Pandas is able to quickly read the comma-delimited data from the first few columns as a DataFrame, and also quickly store the space-delimited strings in another DataFrame with minimal hassle. The trouble comes when I try to cast transform the table from a single column of space-delimited strings to a DataFrame of 8-bit integers.

I have tried the following:

intdata = pd.DataFrame(strdata.columnname.str.split().tolist(), dtype='uint8')

But the memory usage is unbearable - 10MB worth of integers consumes 2GB of memory. I'm told that it's a limitation of the language and there's nothing I can do about it in this case.

As a possible workaround, I was advised to save the string data to a CSV file and then reload the CSV file as a DataFrame of space-delimited integers. This works well, but to avoid the slowdown that comes from writing to disk, I tried writing to a StringIO object.

Here's a minimal non-working example:

import numpy as np
import pandas as pd
from cStringIO import StringIO

a = np.random.randint(0,256,(10000,10000)).astype('uint8')
b = pd.DataFrame(a)
c = StringIO()
b.to_csv(c, delimiter=' ', header=False, index=False)
d = pd.io.parsers.read_csv(c, delimiter=' ', header=None, dtype='uint8')
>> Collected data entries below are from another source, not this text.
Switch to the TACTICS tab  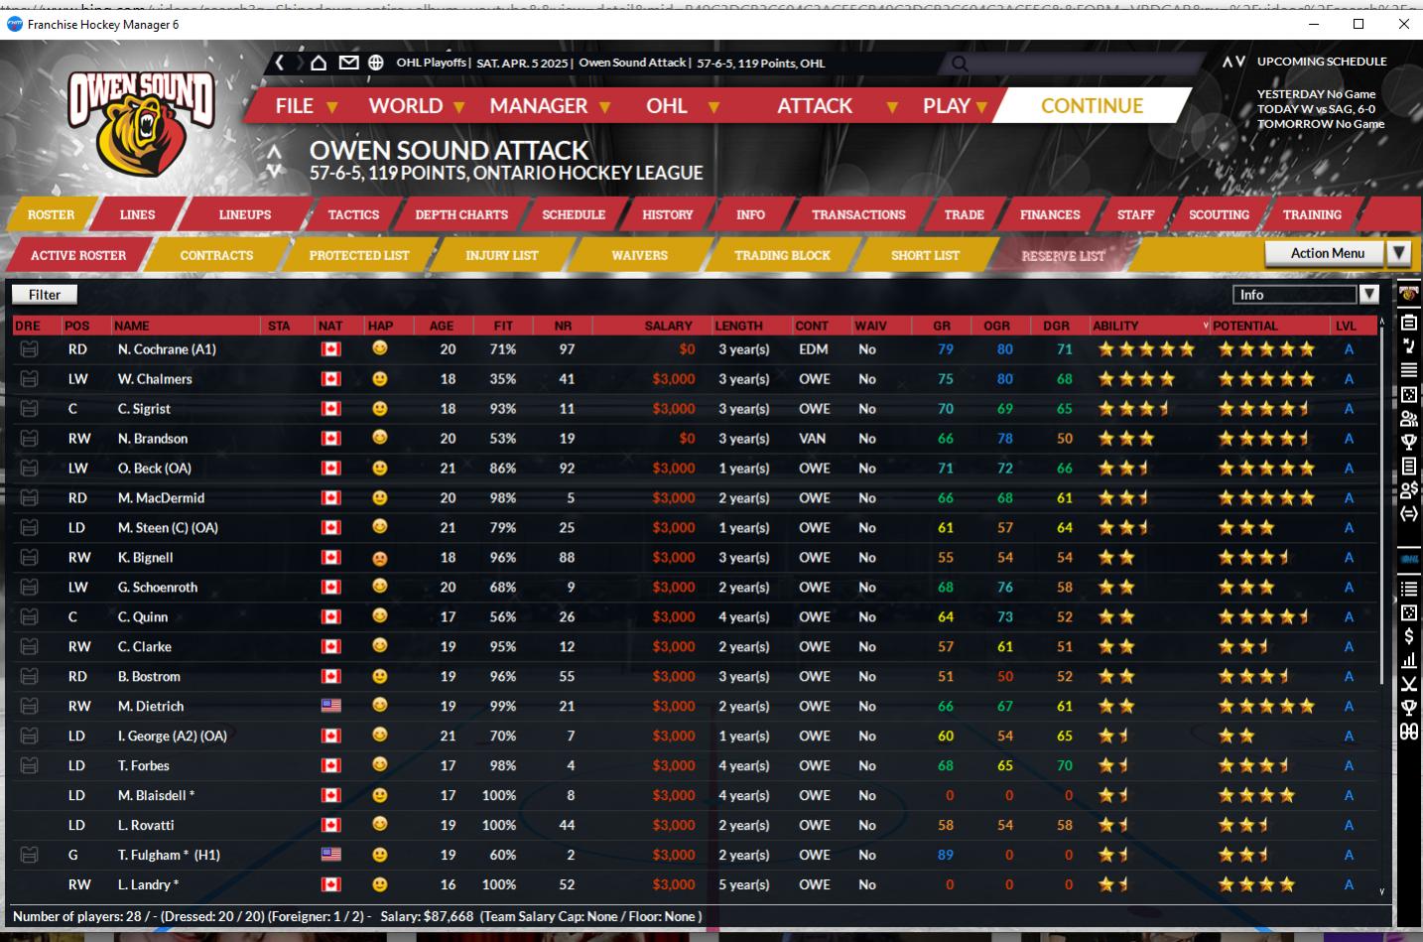(x=353, y=214)
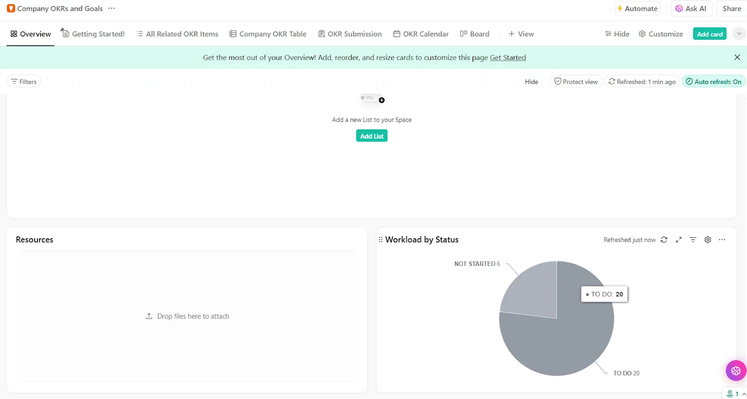747x399 pixels.
Task: Toggle Auto refresh On
Action: [x=713, y=82]
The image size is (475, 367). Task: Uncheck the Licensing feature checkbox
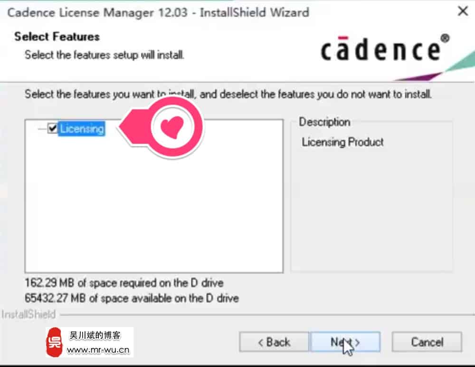pyautogui.click(x=52, y=128)
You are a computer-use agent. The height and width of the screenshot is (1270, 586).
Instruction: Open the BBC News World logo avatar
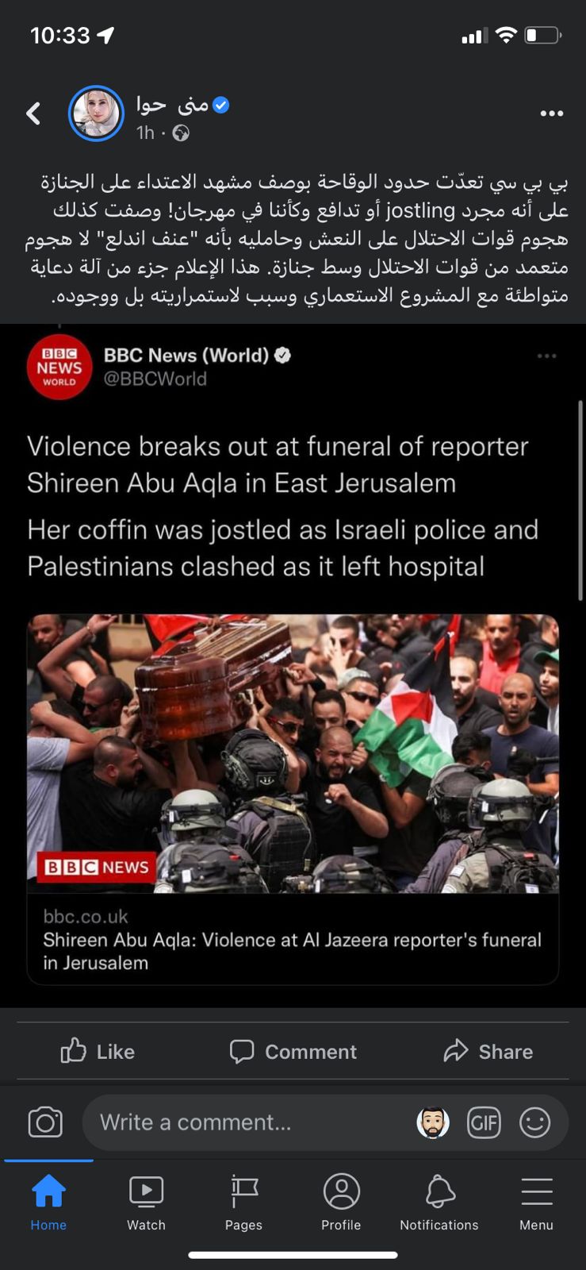coord(59,367)
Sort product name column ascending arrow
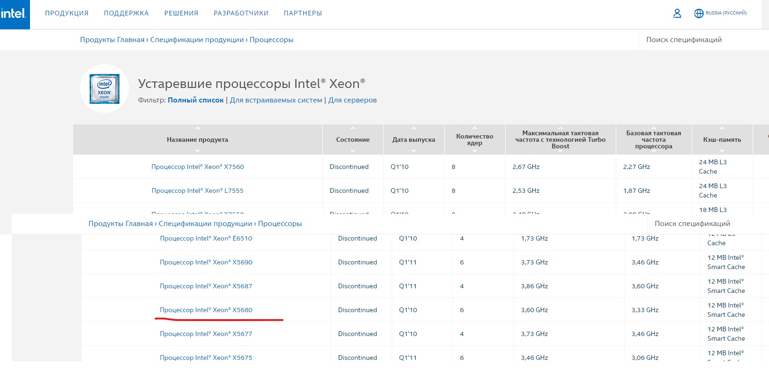This screenshot has width=769, height=380. (197, 129)
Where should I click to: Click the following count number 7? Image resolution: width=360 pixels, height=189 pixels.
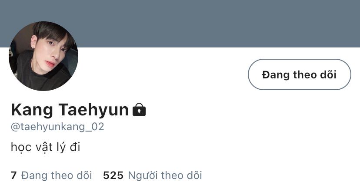pyautogui.click(x=13, y=176)
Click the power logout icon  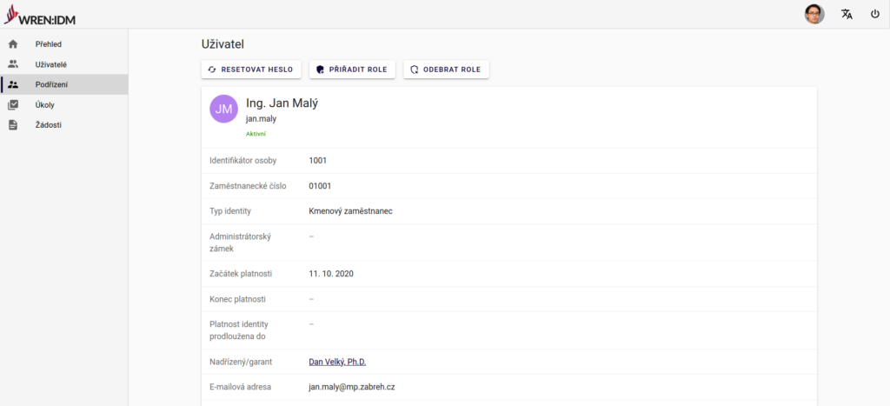click(874, 14)
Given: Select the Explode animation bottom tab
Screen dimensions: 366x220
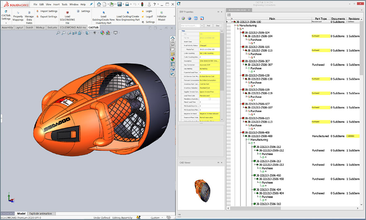Looking at the screenshot, I should pos(40,213).
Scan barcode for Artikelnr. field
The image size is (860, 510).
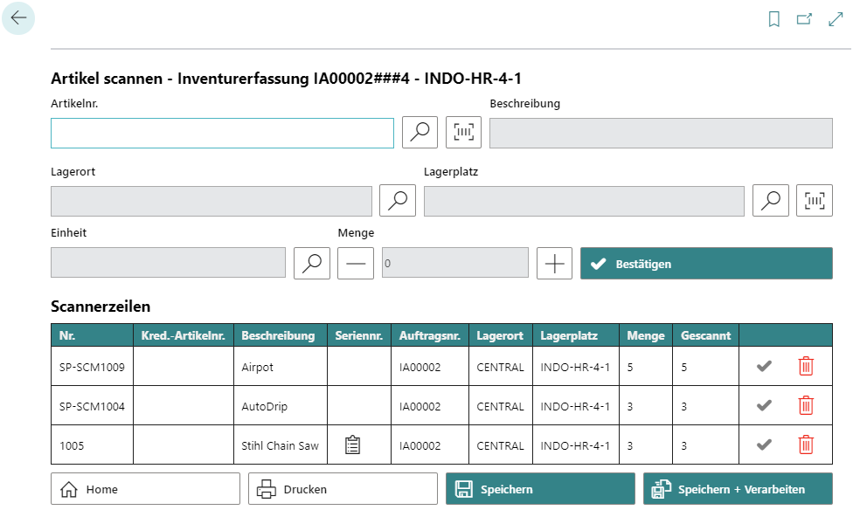(x=463, y=132)
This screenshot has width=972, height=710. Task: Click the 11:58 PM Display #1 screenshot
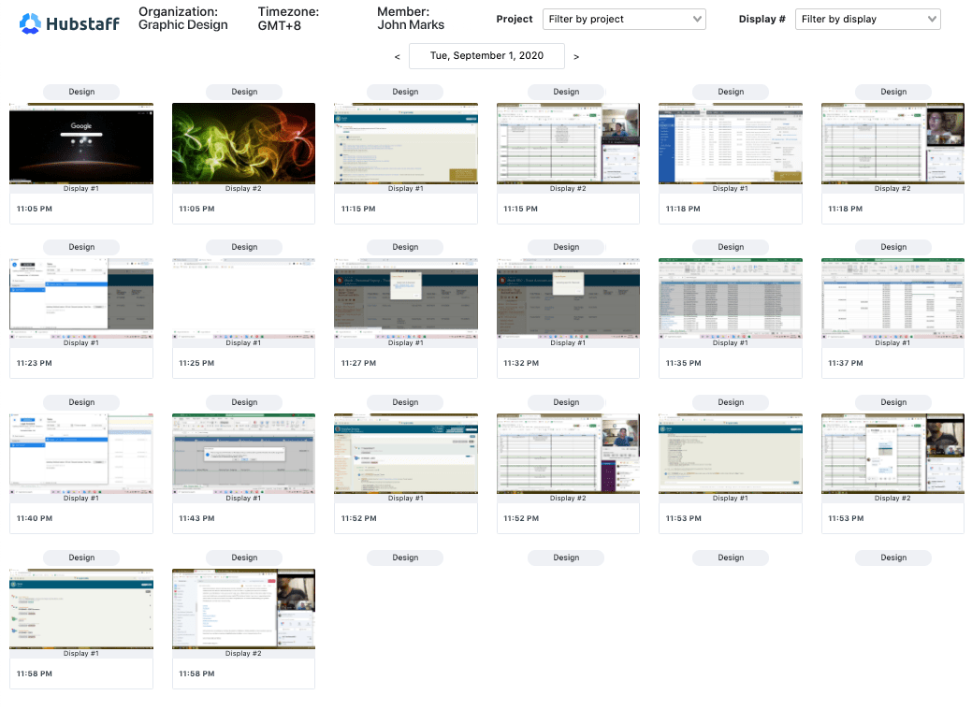[80, 607]
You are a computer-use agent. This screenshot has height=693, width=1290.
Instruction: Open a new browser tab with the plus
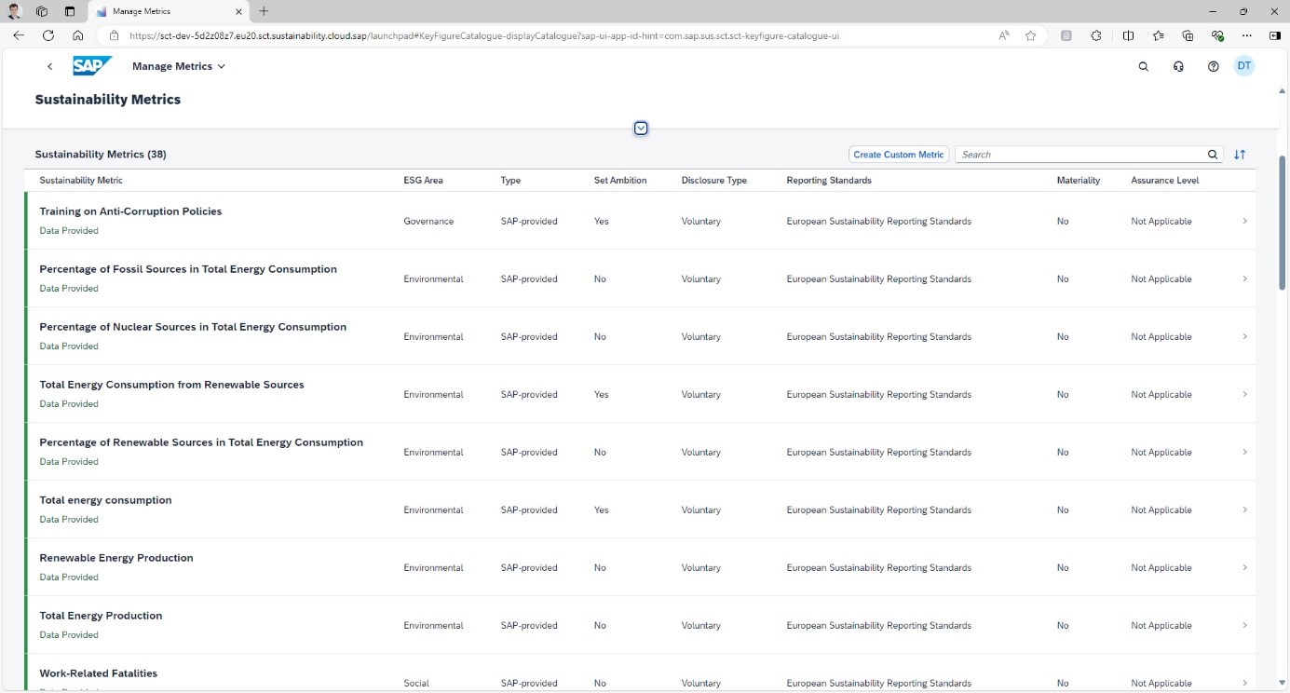(x=265, y=12)
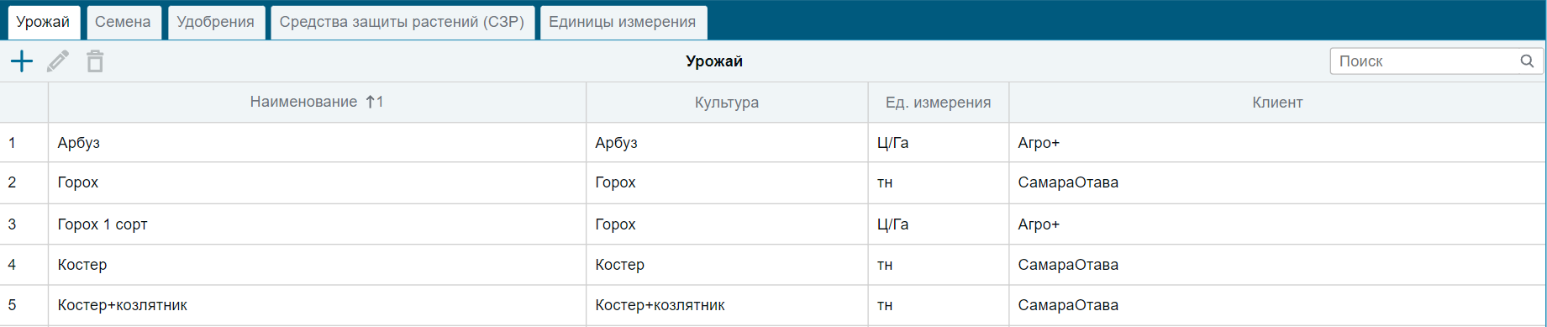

Which yields the following error message:

Traceback (most recent call last):
  File "<stdin>", line 1, in <module>
  File "/usr/lib64/python2.7/site-packages/pandas/io/parsers.py", line 443, in parser_f
    return _read(filepath_or_buffer, kwds)
  File "/usr/lib64/python2.7/site-packages/pandas/io/parsers.py", line 228, in _read
    parser = TextFileReader(filepath_or_buffer, **kwds)
  File "/usr/lib64/python2.7/site-packages/pandas/io/parsers.py", line 533, in __init__
    self._make_engine(self.engine)
  File "/usr/lib64/python2.7/site-packages/pandas/io/parsers.py", line 670, in _make_engine
    self._engine = CParserWrapper(self.f, **self.options)
  File "/usr/lib64/python2.7/site-packages/pandas/io/parsers.py", line 1032, in __init__
    self._reader = _parser.TextReader(src, **kwds)
  File "parser.pyx", line 486, in pandas.parser.TextReader.__cinit__ (pandas/parser.c:4494)
ValueError: No columns to parse from file

Which is puzzling, because if I run the exact same code with 'c.csv' instead of c, the code works perfectly. Also, if I use the following snippet:

file = open('c.csv', 'w')
file.write(c.getvalue())

The CSV file gets saved without any problems, so writing to the StringIO object is not the issue.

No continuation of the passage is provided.